7 A pesar de todo, Antíoco no abandonó en absoluto su arrogancia; lleno de orgullo y respirando llamas de odio contra los judíos, ordenó acelerar el viaje. Pero cayó del carro, que corría estrepitosamente, y en su aparatosa caída se le dislocaron todos los miembros del cuerpo.
8 Así, el que hasta hacía poco, en su arrogancia sobrehumana, se imaginaba poder dar órdenes a las olas del mar y, como Dios, pesar las más altas montañas, cayó derribado al suelo y tuvo que ser llevado en una camilla, haciendo ver claramente a todos el poder de Dios.
9 Los ojos del impío hervían de gusanos, y aún con vida, en medio de horribles dolores, la carne se le caía a pedazos; el cuerpo empezó a pudrírsele, y era tal su mal olor, que el ejército no podía soportarlo.

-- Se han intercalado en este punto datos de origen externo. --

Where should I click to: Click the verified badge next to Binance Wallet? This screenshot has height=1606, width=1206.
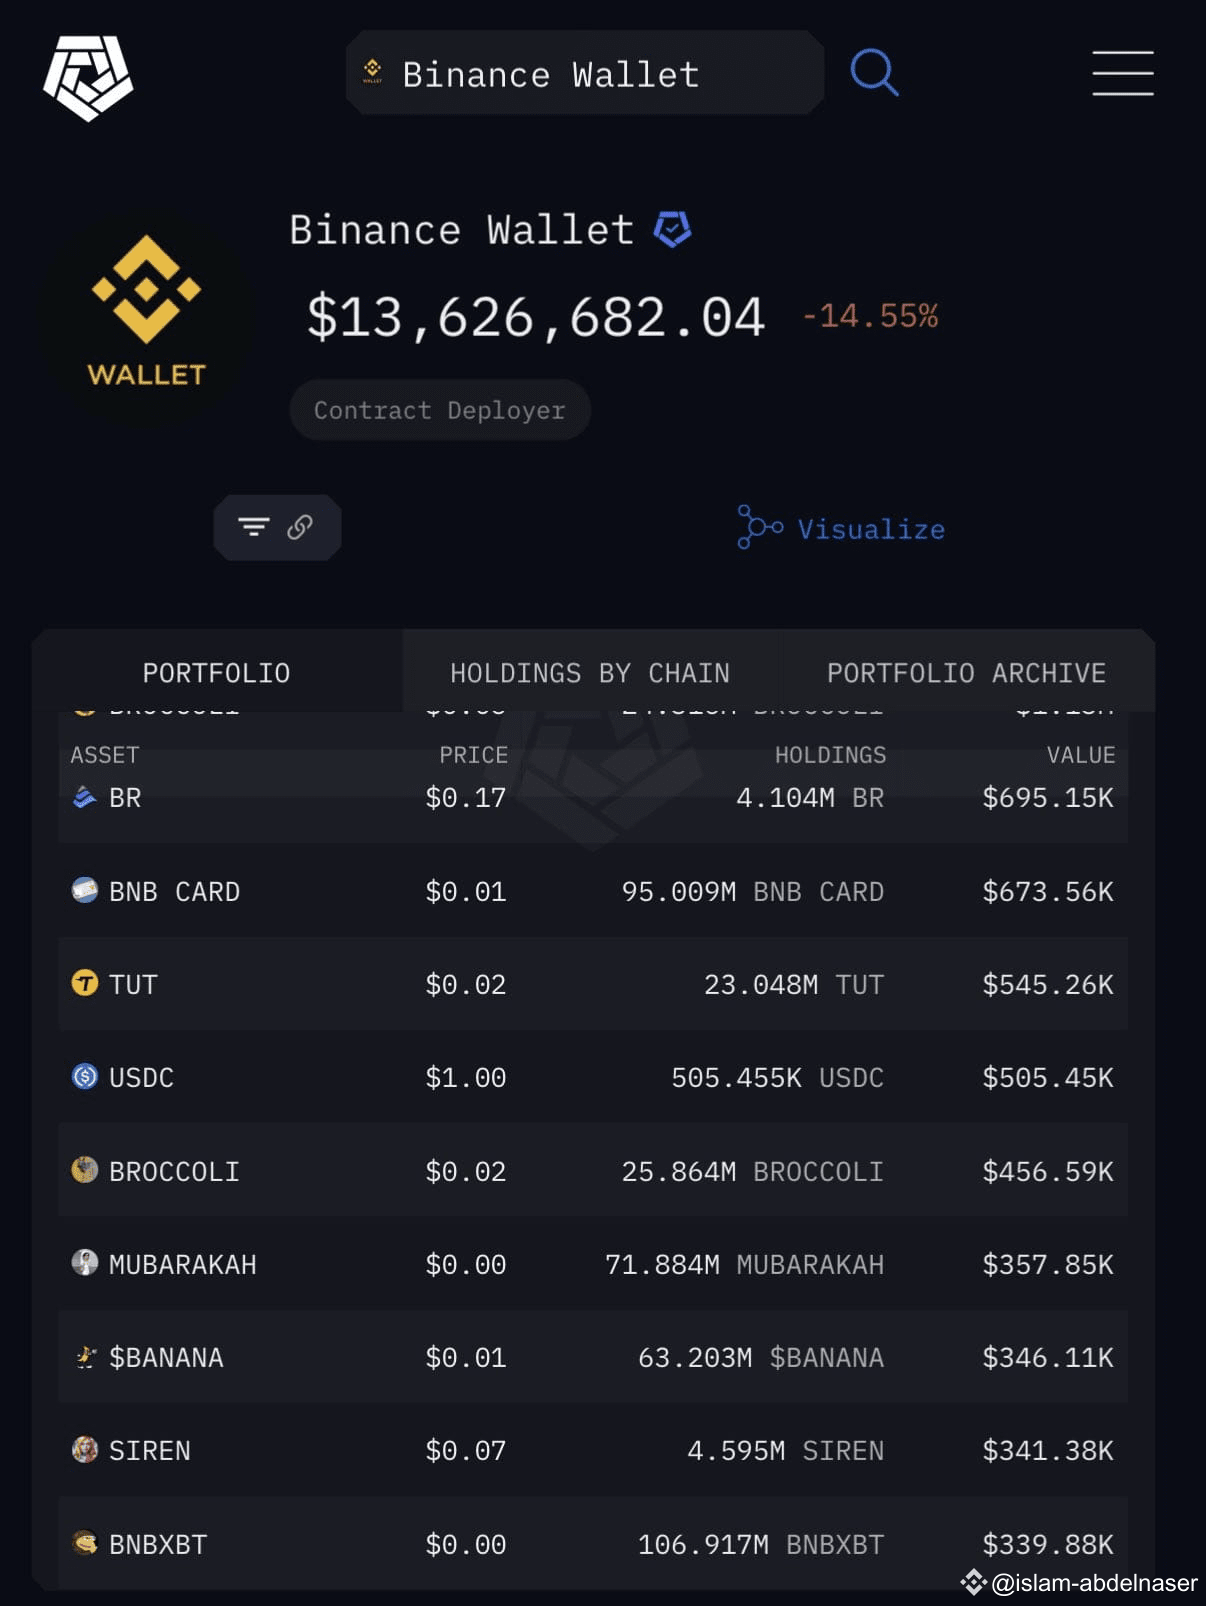pyautogui.click(x=671, y=229)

10 Tan inaguantable era la hediondez, que nadie podía transportar al que poco antes pensaba poder alcanzar los astros del cielo.
11 Entonces, todo malherido, bajo el castigo divino que por momentos se hacía más doloroso, comenzó a moderar su enorme arrogancia y a entrar en razón.
12 Y como ni él mismo podía soportar su propio mal olor, exclamó: «Es justo someterse a Dios y, siendo mortal, no pretender ser igual a él.»
13 Entonces este criminal empezó a suplicar al Señor; pero Dios ya no tendría misericordia de él.